Because he didn’t fit in, Lynley thought. Because he wouldn’t follow traditions. Because he wasn’t shaped to fit the mould. And yet there was more to what had happened at Bredgar Chambers than was represented by a list of Matthew Whateley’s class differences. It spoke to Lynley from the eyes of Smythe-Andrews, from Arlens’ fainting, and Harry Morant’s refusal to go to his lessons. They were all afraid. But, unlike Matthew, they were not afraid enough to run away.
The narrow brick house on Rivercourt Road was dark. In spite of this clear indication that no one was home, Kevin Whateley pushed fiercely through the gate, mounted the steps, and pounded the brass knocker against the door. Even as he did it, he knew it was a futile effort, yet still he knocked. The noise grew louder, echoed in the street.
He
would
see Giles Byrne. He would see him tonight. He would rail and storm and scream and torment the one man who was responsible for Mattie’s death. Kevin’s fist clenched. He beat it on the door.
“Byrne!” he shouted. “Sod you, bugger! Come out here, damn you. Open this door! You queer! You fucking queer! Hear me, Byrne? You open up! Now!”
On the corner across the street, a narrow shaft of light hit the pavement as a door was opened cautiously and someone looked out. “Steady on,” a voice called.
“Bugger off!” Kevin shouted. The door hastily closed.
Two large pottery urns stood on either side of the porch, and when no one from within the Byrne house gave answer to his summons, Kevin’s eyes fell upon them, and then upon his hands. He grabbed one urn, heaved it onto its side, shoved it down the neat steps. It sprayed soil and leaves across the tile, crashing and shattering on the swept front path.
“Byrne!” Kevin shouted. The name caught on a laugh. “See what I’m doing here, Byrne? What’s that, chum? Want more of the same?”
He fell upon the second urn, found purchase for his hands along its raised lip, and smashed it into the white front door. Wood splintered. Soil flew up into his eyes. Shards of broken pottery struck at his face.
“Had enough?” Kevin shrieked.
He found that he was panting, that a pain caught at his chest like the point of a spear.
“Byrne!” he wheezed. “Damn you…Byrne…”
He sank onto the top step, into the soil. A crescent piece of the broken urn bit into his thigh. His head felt heavy, his shoulders sore. His vision was blurred, but clear enough to see that next door a slender young man had come out of a house and walked along the pavement to peer past the pyracantha bushes that served as border between the properties.
“You all right, mate?” he asked.
Kevin fought for air. “All right. Okay,” he replied.
He pushed himself to his feet, coughing against pain, and stumbled through soil and debris to the gate. Leaving it gaping open upon the mess, he made his way towards the river and the Upper Mall. Ahead of him the branches of an enormous chestnut were silhouetted against the night sky. Kevin blinked at the tree.

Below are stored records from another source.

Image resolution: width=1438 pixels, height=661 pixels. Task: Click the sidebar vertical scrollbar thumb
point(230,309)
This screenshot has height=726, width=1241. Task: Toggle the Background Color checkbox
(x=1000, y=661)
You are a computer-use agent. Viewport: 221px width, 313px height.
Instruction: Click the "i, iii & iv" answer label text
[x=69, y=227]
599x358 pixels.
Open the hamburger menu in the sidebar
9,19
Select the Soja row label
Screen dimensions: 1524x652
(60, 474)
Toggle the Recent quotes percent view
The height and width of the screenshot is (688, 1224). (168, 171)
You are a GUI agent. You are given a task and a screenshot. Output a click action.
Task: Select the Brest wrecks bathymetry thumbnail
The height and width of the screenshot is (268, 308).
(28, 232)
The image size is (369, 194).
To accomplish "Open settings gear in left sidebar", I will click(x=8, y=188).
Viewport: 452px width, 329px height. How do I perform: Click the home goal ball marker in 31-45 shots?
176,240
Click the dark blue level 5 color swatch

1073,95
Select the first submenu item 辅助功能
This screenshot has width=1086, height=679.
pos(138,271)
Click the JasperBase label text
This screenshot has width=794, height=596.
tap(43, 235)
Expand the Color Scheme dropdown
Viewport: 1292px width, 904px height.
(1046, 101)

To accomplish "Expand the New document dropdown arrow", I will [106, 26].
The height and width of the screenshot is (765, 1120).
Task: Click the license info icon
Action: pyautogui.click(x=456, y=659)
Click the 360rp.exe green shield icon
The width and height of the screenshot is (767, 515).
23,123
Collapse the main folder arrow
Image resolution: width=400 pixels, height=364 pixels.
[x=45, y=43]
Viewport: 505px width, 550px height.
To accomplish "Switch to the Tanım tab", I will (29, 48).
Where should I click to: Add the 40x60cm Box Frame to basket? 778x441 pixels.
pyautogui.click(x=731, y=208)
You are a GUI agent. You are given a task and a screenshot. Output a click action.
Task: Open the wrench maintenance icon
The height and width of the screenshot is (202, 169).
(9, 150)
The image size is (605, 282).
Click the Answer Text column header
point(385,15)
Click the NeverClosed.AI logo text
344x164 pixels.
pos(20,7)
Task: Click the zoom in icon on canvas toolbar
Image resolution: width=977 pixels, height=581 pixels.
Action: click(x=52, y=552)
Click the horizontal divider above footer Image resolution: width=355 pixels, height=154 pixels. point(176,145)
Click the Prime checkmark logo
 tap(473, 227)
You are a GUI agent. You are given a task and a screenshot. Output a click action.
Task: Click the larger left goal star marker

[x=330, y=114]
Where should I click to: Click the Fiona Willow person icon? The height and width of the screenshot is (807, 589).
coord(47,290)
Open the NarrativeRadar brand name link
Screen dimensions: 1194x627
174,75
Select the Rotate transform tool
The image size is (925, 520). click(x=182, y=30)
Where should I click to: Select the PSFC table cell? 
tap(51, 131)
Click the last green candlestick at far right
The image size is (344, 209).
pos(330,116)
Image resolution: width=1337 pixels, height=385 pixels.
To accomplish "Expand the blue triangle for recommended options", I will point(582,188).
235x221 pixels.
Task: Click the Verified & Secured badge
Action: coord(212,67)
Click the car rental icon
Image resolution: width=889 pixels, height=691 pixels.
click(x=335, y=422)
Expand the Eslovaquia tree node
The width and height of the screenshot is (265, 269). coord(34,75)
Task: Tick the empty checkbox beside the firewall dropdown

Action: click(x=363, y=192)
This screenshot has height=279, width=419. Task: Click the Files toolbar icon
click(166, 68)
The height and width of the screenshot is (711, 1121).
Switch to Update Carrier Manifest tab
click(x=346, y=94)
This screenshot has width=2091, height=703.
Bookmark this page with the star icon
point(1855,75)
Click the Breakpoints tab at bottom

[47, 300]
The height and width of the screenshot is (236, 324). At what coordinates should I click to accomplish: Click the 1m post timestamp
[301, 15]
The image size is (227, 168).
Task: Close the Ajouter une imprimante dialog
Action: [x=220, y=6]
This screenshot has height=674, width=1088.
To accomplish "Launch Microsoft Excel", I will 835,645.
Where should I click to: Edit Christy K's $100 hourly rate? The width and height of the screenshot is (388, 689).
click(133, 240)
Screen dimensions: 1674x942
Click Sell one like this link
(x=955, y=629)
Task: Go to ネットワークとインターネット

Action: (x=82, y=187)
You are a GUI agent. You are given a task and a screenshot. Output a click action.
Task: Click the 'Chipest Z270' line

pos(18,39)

I can climb it! Watch me! Watch me, Dad!
Come down from there, Mattie. Break your neck, son. Or fall into the river
.
Into the river? I should love that! How I should!
Mum wouldn’t think much of it, would she? Come on, down with you. And no nonsense about it
.
Down he would come, never truly in danger since he’d only managed to climb to the first branch, but perfectly safe now with both his feet on the ground.
Kevin tore his eyes from the tree, plodded in the direction of the Blue Dove and the green that lay a short distance beyond it. He tried to look at nothing as he walked. He tried to forget where he was. He tried not to realise that every step he took brought him only closer to another part of the neighbourhood that reminded him of Mattie. Especially the river.
Like the few remaining unrestored cottages on the Thames, their own cottage had a passage to the water, remnant of a way of life long dead when the fishermen used it as easy access to their livelihood. It was in a far corner of the cellar—a door leading to a tunnel and a set of stairs that dropped beneath the embankment to the river below. How many times had he warned Mattie off opening that door? How many times had he explained the dangers of a tumble down those worn stone steps?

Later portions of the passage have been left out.